Plusieurs cas de conflit d'intérêts sont présumés, notamment si le soumissionnaire potentiel a travaillé pour l’une des parties au litige durant les sept dernières années ou s’il a réalisé une étude relative à l’aéroport de Bruxelles-National durant cette même période.

Dans le même esprit, le bureau d’étude sélectionné a dû démontrer son expérience internationale en lien à des aéroports de référence de taille similaire à Bruxelles.

Le bureau d’étude ENVISA a été désigné afin de mener une étude d’incidences scientifique et indépendante sur les nuisances sonores de l’aéroport de Bruxelles-National. Cette étude a maintenant démarré ; les collaborateurs d’ENVISA analysent la problématique et ont déjà pris les premiers contacts avec les key stakeholders.

Il appartient à ENVISA, dans le cadre de son indépendance et de son objectivité, de définir les stakeholders qu’ils souhaitent rencontrer.

Cette étude sera une base de travail importante et, je l’espère, non contestée. Si ceux qui m’ont précédé avait pris de telles dispositions, les travaux préalables à une décision politique auraient pu être entamés beaucoup plus tôt.

Met betrekking tot de kritiek van de geachte senator dat het stil blijft rond de evolutie van de studie, verwijs ik onder meer naar de antwoorden die in de Kamer van volksvertegenwoordigers werden gegeven op interpellaties nrs. 239 en 270 en op mondelinge vragen nrs. 20051, 20181, 20794, 3031, 22143, 22209, 22656, 23360 (cf.

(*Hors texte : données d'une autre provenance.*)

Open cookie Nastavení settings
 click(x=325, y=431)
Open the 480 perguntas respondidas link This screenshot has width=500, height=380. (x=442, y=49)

CRIV 54 COM 737, blz. 3 ; CRIV 54 COM 787, blz. 22 ; CRIV 54 COM 822, blz. 7 ; CRIV 54 COM 931, blz. 2), maar ook naar de talrijke persartikels over dat onderwerp.

Met betrekking tot de objectiviteit en de onafhankelijkheid van de studie, neemt het bestek, voor deze vereiste, letterlijk de bewoordingen uit het vonnis van 19 juli 2017 over.

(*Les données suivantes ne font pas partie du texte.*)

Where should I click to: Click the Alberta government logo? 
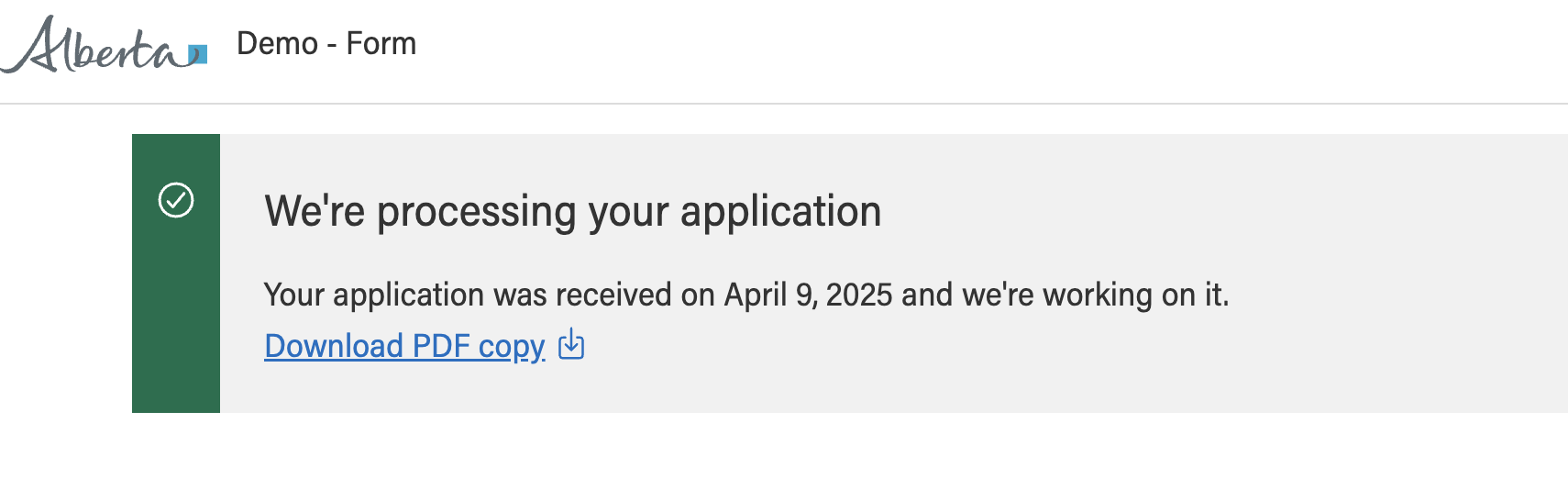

Om die vereiste nog te verstrengen, dient het studiebureau zich te houden aan een verklaring op erewoord, waaruit blijkt dat noch het studiebureau, noch enige natuurlijke of rechtspersoon die op doorslaggevende wijze dient bij te dragen aan de uitvoering van de diensten dan wel invloed kan uitoefenen op de verwezenlijking daarvan door de inschrijver, zich in een situatie van belangenconflict verkeert voor de uitvoering van deze diensten, of met andere woorden direct of indirect financiële, economische of andere persoonlijke belangen heeft die geacht kunnen worden zijn onpartijdigheid en onafhankelijkheid bij de uitvoering van de diensten in het gedrang te brengen.

Meerdere gevallen van belangenconflict worden vermoed te bestaan, onder meer indien de potentiële inschrijver de afgelopen zeven jaar voor één van de in het geding zijnde partijen heeft gewerkt of indien hij in dezelfde periode een studie in verband met de luchthaven Brussel-Nationaal heeft uitgevoerd.

In dezelfde gedachtegang heeft het aangeduide studiebureau blijk moeten geven van internationale ervaring in verband met referentieluchthavens waarvan de grootte vergelijkbaar is met Brussel.

Het studiebureau ENVISA werd aangeduid om een wetenschappelijke en onafhankelijke effectstudie te voeren over de geluidshinder van de luchthaven Brussel-Nationaal. Die studie is nu aangevat ; de medewerkers van ENVISA onderzoeken de problematiek en hebben reeds de eerste contacten gelegd met de key stakeholders.

Het is aan ENVISA om, in het kader van zijn onafhankelijkheid en zijn objectiviteit, te bepalen met welke stakeholders het in gesprek wenst te gaan.

Deze studie zal een belangrijke en, ik hoop, onbetwiste werkbasis opleveren. Indien mijn voorgangers dergelijke stappen hadden ondernomen, hadden de voorafgaande werkzaamheden met het oog op een politieke beslissing veel eerder kunnen worden aangevat.